# Records provided
━━━━━━━━━━━━━━━━━━━━

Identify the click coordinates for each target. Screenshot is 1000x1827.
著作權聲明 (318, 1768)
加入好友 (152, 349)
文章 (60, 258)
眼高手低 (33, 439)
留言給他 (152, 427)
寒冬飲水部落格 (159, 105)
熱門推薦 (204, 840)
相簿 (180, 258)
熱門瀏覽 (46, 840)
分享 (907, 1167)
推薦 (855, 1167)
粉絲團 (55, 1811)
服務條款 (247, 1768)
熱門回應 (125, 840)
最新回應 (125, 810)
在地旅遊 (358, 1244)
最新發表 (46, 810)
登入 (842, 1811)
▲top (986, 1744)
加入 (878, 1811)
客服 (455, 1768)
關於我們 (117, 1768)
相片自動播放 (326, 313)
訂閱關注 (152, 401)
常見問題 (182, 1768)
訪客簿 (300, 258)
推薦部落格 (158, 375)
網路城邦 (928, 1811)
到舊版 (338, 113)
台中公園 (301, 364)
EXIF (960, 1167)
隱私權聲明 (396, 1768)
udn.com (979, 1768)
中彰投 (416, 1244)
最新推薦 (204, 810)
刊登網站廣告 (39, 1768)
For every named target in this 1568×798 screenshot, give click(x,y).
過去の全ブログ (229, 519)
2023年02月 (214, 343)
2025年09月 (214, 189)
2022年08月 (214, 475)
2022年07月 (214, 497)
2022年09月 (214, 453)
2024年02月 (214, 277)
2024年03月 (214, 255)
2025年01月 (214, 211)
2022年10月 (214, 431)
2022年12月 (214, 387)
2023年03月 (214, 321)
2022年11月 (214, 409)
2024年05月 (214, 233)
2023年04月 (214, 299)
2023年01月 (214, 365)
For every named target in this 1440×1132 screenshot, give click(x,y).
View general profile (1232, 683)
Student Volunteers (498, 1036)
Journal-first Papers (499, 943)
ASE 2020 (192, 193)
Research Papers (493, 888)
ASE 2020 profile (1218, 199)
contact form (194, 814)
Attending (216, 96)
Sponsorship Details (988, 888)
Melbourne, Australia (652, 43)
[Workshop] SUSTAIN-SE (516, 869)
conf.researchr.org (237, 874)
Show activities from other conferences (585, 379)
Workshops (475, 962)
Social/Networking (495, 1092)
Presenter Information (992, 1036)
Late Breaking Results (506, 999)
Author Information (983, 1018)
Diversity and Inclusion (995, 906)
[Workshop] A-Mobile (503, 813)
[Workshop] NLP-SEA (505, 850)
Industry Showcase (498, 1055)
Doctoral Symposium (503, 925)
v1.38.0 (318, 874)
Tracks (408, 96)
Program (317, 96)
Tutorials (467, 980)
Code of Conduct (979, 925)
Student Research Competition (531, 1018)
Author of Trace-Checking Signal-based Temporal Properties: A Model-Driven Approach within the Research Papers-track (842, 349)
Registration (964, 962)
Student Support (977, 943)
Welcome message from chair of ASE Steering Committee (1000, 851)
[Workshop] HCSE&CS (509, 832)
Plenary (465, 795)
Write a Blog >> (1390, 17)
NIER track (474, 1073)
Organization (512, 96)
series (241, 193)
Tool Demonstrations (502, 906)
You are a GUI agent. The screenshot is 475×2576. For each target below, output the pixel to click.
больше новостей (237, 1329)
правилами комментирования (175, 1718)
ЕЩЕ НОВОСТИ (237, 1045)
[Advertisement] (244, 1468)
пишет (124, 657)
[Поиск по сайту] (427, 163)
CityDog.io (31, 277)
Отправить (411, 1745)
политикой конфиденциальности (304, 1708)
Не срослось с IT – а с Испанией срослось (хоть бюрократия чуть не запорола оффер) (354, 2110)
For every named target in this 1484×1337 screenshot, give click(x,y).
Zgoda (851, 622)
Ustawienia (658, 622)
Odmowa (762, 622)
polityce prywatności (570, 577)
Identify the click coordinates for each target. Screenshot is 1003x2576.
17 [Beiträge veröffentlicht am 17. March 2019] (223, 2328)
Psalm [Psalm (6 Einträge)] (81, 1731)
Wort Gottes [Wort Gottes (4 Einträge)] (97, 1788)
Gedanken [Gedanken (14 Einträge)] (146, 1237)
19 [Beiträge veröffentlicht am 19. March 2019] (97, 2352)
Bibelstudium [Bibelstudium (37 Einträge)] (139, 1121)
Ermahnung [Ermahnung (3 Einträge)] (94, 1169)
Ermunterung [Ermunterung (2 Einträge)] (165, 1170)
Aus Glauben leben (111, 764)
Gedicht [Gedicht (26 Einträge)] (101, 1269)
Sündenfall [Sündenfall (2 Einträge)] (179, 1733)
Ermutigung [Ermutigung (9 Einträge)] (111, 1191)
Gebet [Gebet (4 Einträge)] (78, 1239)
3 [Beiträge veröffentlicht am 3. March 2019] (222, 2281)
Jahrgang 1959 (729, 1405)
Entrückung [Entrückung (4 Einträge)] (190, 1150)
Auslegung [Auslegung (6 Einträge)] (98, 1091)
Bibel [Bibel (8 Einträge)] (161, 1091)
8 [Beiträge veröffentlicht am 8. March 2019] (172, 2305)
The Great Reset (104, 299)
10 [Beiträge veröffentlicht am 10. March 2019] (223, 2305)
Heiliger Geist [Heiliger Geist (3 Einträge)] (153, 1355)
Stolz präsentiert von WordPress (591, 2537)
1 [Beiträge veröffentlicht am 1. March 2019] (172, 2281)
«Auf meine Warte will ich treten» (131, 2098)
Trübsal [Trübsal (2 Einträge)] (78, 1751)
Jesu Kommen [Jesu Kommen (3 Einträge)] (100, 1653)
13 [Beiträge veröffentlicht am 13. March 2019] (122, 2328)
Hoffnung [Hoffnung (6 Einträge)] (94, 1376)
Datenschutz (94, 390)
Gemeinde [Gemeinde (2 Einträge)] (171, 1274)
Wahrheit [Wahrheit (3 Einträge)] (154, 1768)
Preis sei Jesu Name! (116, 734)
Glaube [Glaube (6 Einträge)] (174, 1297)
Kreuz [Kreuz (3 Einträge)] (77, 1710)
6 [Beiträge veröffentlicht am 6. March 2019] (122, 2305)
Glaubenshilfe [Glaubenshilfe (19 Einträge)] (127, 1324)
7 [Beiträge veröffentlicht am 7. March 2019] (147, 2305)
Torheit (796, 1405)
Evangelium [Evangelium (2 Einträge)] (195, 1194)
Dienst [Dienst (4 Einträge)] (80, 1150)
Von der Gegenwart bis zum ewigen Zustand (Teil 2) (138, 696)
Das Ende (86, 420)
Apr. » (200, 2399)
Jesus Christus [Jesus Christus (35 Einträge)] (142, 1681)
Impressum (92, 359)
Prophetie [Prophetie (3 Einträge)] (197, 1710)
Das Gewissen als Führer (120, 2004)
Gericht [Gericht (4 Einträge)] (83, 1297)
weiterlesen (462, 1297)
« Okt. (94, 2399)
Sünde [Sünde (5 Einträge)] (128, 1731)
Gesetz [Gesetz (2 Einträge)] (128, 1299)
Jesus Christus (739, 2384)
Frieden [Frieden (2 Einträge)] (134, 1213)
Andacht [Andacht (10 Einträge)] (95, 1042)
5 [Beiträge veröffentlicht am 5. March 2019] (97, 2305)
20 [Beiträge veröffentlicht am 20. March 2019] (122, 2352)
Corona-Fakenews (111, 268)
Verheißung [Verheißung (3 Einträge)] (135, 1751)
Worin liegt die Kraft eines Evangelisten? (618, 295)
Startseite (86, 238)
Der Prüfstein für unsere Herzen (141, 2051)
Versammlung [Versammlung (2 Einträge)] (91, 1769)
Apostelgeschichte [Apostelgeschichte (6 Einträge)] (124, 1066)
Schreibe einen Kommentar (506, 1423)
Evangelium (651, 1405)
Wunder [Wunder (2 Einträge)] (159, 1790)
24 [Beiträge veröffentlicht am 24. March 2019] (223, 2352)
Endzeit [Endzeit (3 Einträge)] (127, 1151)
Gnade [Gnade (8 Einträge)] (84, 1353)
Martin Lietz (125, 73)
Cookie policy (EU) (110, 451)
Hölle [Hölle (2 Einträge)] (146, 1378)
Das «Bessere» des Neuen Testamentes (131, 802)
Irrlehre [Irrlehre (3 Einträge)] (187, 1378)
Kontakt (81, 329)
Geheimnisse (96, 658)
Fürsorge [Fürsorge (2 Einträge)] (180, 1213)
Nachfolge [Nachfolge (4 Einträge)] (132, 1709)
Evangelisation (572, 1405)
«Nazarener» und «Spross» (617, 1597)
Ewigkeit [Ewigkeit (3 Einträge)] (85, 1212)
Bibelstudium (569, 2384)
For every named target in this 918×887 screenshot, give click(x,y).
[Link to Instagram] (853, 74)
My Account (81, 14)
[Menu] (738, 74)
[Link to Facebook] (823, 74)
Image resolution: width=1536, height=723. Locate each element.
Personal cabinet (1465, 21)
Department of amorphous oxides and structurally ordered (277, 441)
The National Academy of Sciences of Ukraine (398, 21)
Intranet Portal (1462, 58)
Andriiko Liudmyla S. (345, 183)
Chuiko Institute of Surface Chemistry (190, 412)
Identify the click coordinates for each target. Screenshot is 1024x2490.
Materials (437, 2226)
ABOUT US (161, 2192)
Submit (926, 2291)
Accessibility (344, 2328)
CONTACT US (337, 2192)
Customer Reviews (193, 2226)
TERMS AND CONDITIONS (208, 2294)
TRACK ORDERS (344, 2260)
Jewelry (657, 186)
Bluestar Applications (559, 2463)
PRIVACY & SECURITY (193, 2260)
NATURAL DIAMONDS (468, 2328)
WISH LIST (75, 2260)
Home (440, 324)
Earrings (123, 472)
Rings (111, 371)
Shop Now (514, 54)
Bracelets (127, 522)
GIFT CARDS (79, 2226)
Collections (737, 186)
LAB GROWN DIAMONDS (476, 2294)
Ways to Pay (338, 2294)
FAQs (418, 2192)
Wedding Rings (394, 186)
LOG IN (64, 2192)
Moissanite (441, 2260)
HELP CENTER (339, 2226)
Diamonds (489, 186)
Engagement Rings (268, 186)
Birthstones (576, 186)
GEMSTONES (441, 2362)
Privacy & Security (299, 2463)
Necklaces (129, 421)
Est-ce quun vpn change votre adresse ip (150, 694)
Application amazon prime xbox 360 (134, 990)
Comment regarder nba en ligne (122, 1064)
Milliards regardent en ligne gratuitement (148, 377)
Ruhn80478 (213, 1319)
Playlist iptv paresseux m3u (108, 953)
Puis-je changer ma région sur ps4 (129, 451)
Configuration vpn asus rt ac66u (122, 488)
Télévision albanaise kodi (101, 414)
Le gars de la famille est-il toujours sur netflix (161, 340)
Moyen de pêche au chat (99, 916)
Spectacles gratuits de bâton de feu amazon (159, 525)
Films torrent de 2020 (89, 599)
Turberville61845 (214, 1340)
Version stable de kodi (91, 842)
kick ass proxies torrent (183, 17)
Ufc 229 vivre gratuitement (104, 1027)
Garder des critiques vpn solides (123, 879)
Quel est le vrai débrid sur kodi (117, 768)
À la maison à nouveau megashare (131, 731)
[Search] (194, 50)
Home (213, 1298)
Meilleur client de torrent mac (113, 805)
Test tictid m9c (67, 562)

━━━━━━━━━━━━━━━━━━━━

# Your task
Convert the stretch of the records from the start through the line containing "訪客簿 (300, 258)" into a numbered list, omitting blank lines.

# Exercise solution
1. Identify the click coordinates for each target. Screenshot is 1000x1827.
2. 著作權聲明 (318, 1768)
3. 加入好友 (152, 349)
4. 文章 (60, 258)
5. 眼高手低 (33, 439)
6. 留言給他 (152, 427)
7. 寒冬飲水部落格 (159, 105)
8. 熱門推薦 (204, 840)
9. 相簿 (180, 258)
10. 熱門瀏覽 (46, 840)
11. 分享 (907, 1167)
12. 推薦 (855, 1167)
13. 粉絲團 (55, 1811)
14. 服務條款 (247, 1768)
15. 熱門回應 (125, 840)
16. 最新回應 (125, 810)
17. 在地旅遊 (358, 1244)
18. 最新發表 (46, 810)
19. 登入 (842, 1811)
20. ▲top (986, 1744)
21. 加入 (878, 1811)
22. 客服 (455, 1768)
23. 關於我們 (117, 1768)
24. 相片自動播放 (326, 313)
25. 訂閱關注 (152, 401)
26. 常見問題 (182, 1768)
27. 訪客簿 (300, 258)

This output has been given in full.